Step 2: Create a document set
- Head to the Document Library module and then click Create document set.
- In Create document set window that appears, enter a unique document set name and a brief description of the document set.
- Click Create to create a new document set.
Step 3: Upload files
You can upload documents using the following options:
- Manual Upload: It allows you to upload the documents from your local system.
- Connector Upload: It allows you to configure the s3 connector and access the documents from the AWS and stored in the Doc Lib.
- Web Crawler Upload: It allows you to fetch the web pages and documents from the websites and stored in the Doc Lib
Manual Upload
- On the Document Library page, select the Document set you wish to import the documents.
- In the Document set page that appears, click Import and then select Files option to Import the required documents from your local system.
Connector Upload
- On the Document Library page, select the Document set you wish to Import the documents.
- In the Document set page that appears, click Import and then select Amazon S3 option.
- In the Amazon S3 connector window that appears, enter the required details.
- Optional: Use Test connection to test the connection.
- Click Start import to import the document via Amazon S3 connector.
- In Choose your connection, select the connection that you wish to connect.
- In Bucket Name, enter the bucket name.
- In Folder or file path, enter folder or file path.
- Click Add metadata to categorize and retrieve relevant information for the documents.
Web crawler Upload
- On the Document Library page, select the Document set you wish to import the documents into.
- In the Document set page that appears, click Import and then select Web Crawler option.
- In the Web Crawler window that appears, use the Custom option.
- In the URL, enter the URL that you wish to crawl.
- Optional: Add an additional URL if you wish to fetch the additional web pages from different domains.
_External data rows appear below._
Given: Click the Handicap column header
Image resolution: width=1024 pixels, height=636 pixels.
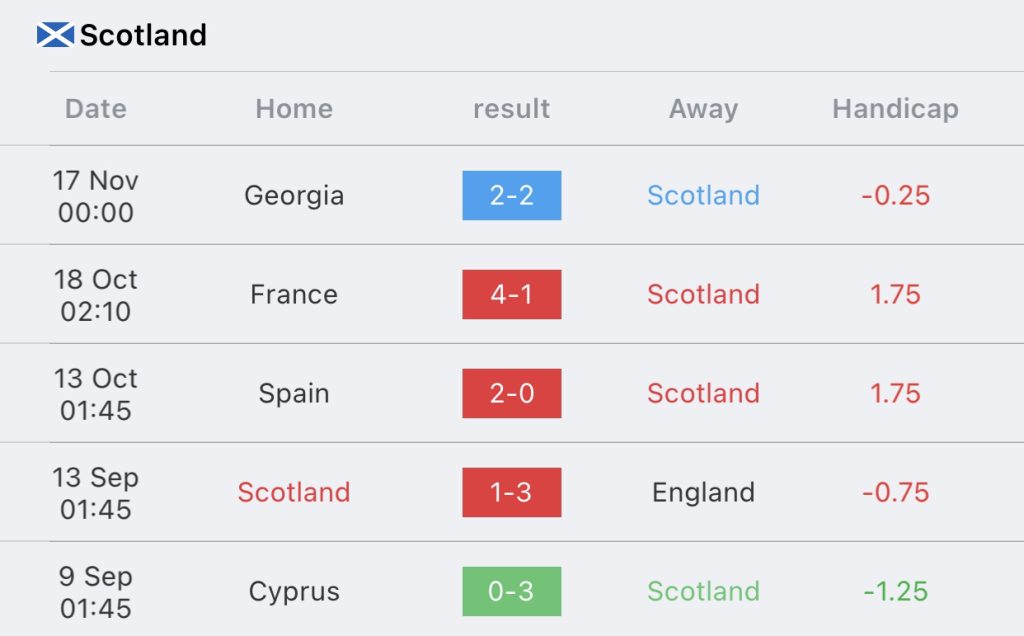Looking at the screenshot, I should (x=895, y=109).
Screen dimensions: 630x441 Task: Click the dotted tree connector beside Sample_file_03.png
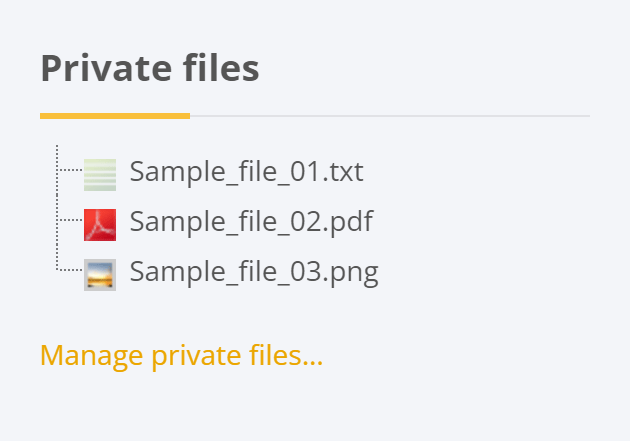coord(68,270)
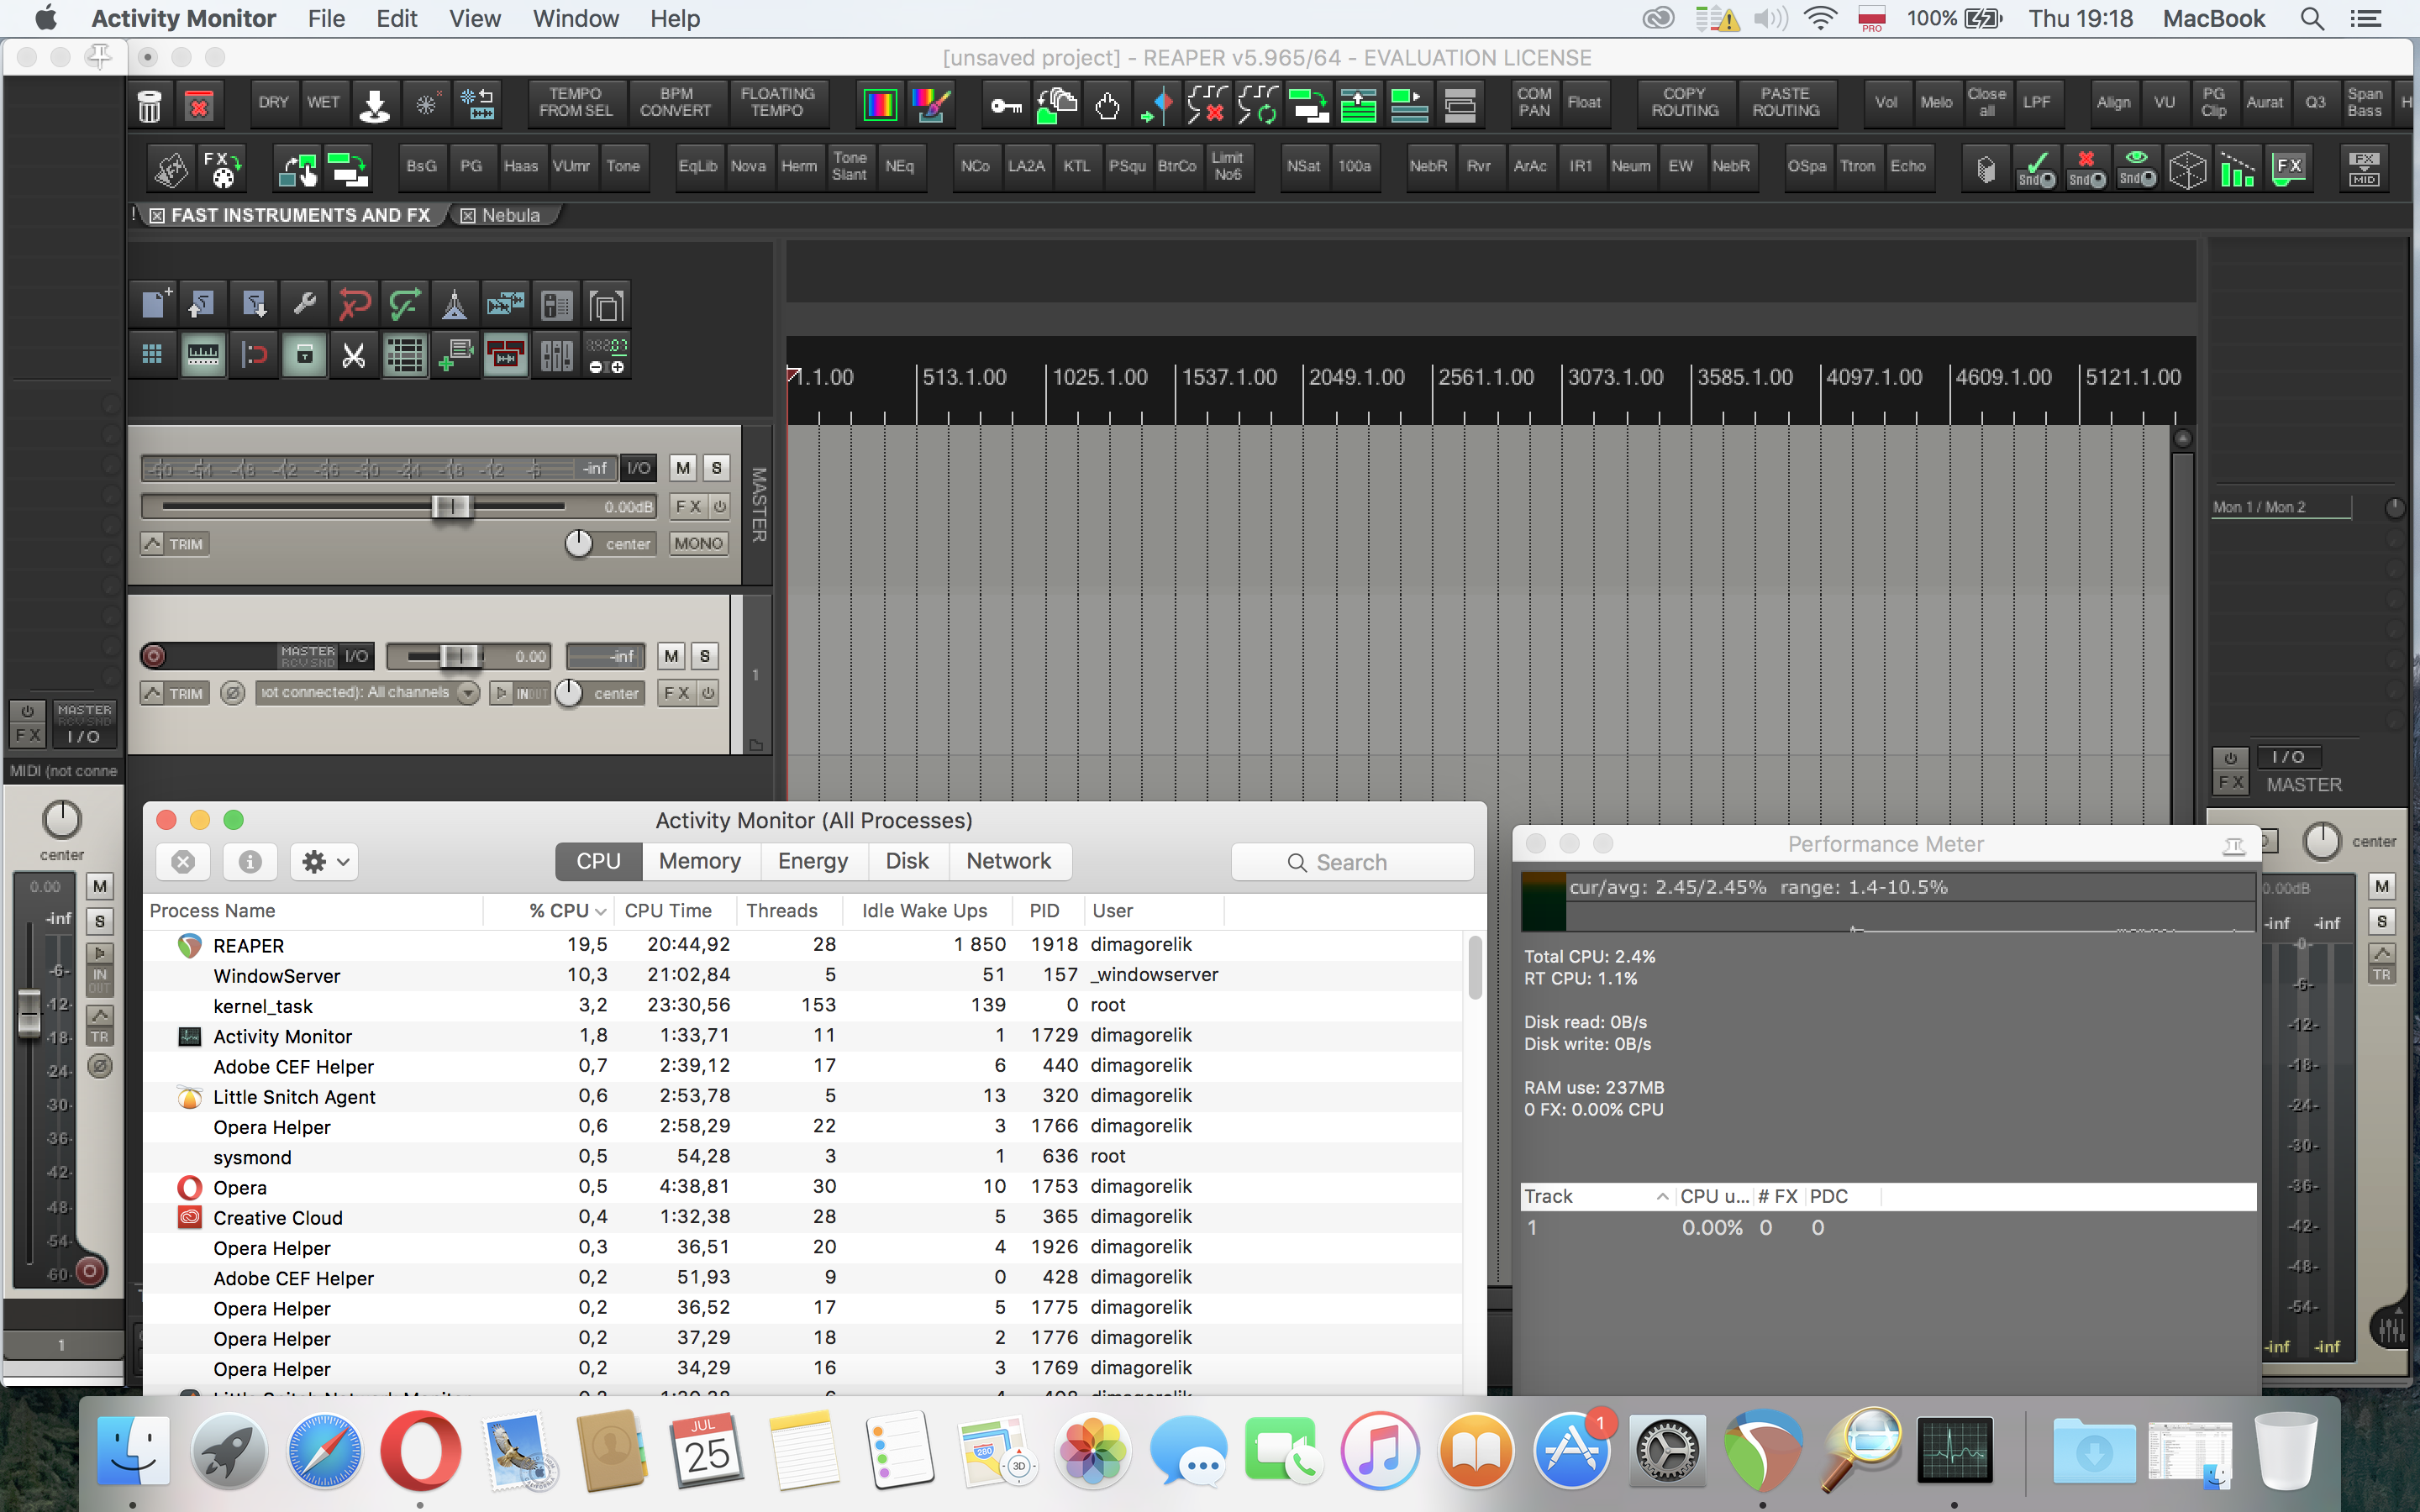Click the wrench project settings icon
This screenshot has height=1512, width=2420.
304,304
For example, If you entered “abcd.com” as the first url you can add other domains (abcd.in, Acbd.org) in additional URLs.
Note: It is recommended to provide the valid URLs and relative domains.
- In Scrap level, enter the level that you wish to fetch information from the web page. The scrap level refers to the depth or level of pages that the web crawler will scrape or visit during its crawling process. It determines how deep into a website’s structure the crawler will go to gather information.
For example: If you’re using a web crawler to gather information from a news website you set the scrap level to 2, the crawler will visit the homepage (level 0), then follow links to articles (level 1), and possibly follow links within those articles to other pages (level 2). It won’t go deeper than the specified level. - In Maximum URLs, enter the total number hyperlinks the web crawler will fetch information from. The maximum URL refers to the limit on the number of URLs or links that the web crawler will process during its crawling operation. This limit helps control the crawler’s workload and prevents it from endlessly crawling through an excessively large number of URLs. For example: If you’re using a web crawler to collect data from a bank’s website and you set the maximum URLs to 100, the crawler will stop after it has visited 100 different pages on the bank’s website, ensuring it doesn’t spend too much time crawling endless links.
- Click Start import to import the web pages into the Document library.